**Your task:** Print the passage on the IAEA's Iran report word for word, beginning at the words "While the IAEA" and stopping after "status of Iran’s nuclear activities.".

- News Analysis
- Special Reports
- Arts & Culture
The International Atomic Energy Agency (IAEA) released its latest periodic report on Iran’s nuclear activities on Friday, February 24th. While recognizing Iran’s continuing engagement with the IAEA to remove its remaining suspicions regarding the possible existence of undeclared nuclear activities in Iran, the IAEA has echoed its often-heard previous political conclusions that while it continues to verify the peaceful nature of Iran’s declared nuclear activities, it is still “unable to provide credible assurance about the absence of undeclared nuclear material and activities in Iran, and therefore to conclude that all nuclear material in Iran is in peaceful activities”.
While the IAEA is expected to reproduce much, if not all, of its previously-stated political conclusions at every three-month interval for the foreseeable future, its reports also provide a window into the technical progress of Iran’s nuclear activities. Given the IAEA’s exclusive access to Iran’s nuclear facilities, it is no wonder that its periodic reports provide the main input for the assessment of U.S. nuclear and strategic think tanks on the technical status of Iran’s nuclear activities.

**Exercise data:**

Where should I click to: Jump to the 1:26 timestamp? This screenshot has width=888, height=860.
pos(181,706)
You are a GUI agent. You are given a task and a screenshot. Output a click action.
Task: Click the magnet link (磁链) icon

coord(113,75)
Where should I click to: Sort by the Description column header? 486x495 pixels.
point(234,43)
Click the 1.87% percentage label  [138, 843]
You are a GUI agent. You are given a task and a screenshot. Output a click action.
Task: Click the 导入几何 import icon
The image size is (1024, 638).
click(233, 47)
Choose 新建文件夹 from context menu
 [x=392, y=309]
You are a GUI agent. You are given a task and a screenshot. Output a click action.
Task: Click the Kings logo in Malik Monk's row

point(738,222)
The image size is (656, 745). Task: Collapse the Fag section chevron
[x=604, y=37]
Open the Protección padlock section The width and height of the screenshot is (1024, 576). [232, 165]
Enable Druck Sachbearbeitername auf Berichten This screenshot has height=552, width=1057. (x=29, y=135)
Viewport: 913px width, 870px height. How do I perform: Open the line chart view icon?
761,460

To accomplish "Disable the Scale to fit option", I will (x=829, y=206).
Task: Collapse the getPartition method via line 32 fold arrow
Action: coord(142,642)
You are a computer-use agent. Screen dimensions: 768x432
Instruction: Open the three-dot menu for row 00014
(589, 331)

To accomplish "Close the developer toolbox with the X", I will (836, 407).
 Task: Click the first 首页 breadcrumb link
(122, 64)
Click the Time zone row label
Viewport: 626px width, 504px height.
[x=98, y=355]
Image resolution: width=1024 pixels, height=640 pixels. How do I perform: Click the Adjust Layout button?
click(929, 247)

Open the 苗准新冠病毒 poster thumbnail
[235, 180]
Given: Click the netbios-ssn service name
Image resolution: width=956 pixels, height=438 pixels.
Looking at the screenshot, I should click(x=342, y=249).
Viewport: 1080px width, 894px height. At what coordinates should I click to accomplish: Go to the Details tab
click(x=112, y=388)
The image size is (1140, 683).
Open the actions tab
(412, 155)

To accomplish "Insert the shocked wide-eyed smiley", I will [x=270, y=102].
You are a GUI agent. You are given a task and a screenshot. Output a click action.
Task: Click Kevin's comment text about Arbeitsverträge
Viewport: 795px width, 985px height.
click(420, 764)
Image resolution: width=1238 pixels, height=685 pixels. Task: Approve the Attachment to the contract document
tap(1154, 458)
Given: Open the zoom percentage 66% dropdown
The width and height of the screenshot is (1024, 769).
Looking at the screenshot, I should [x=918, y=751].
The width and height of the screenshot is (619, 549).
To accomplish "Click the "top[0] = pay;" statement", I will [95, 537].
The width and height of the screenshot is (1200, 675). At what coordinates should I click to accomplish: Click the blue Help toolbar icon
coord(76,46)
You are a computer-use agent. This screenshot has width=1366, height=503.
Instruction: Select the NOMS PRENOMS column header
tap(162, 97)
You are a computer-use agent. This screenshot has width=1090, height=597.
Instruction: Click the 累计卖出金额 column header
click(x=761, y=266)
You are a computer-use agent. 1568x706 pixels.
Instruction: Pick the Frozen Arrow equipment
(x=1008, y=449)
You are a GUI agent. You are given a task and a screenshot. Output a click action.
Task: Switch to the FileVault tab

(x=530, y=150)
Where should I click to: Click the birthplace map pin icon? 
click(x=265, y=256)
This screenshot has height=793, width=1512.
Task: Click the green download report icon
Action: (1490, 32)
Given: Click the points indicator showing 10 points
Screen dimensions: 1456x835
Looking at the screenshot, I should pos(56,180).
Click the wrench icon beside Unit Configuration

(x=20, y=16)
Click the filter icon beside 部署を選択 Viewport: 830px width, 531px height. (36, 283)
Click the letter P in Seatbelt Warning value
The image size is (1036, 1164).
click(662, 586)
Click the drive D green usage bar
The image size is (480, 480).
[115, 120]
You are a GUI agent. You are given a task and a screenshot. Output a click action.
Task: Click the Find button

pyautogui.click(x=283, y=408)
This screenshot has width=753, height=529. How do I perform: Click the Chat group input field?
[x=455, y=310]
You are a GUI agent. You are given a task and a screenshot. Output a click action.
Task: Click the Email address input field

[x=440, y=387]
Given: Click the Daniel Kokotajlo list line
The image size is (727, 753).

**Exercise answer:**
While the IAEA is expected to reproduce much, if not all, of its previously-stated political conclusions at every three-month interval for the foreseeable future, its reports also provide a window into the technical progress of Iran’s nuclear activities. Given the IAEA’s exclusive access to Iran’s nuclear facilities, it is no wonder that its periodic reports provide the main input for the assessment of U.S. nuclear and strategic think tanks on the technical status of Iran’s nuclear activities.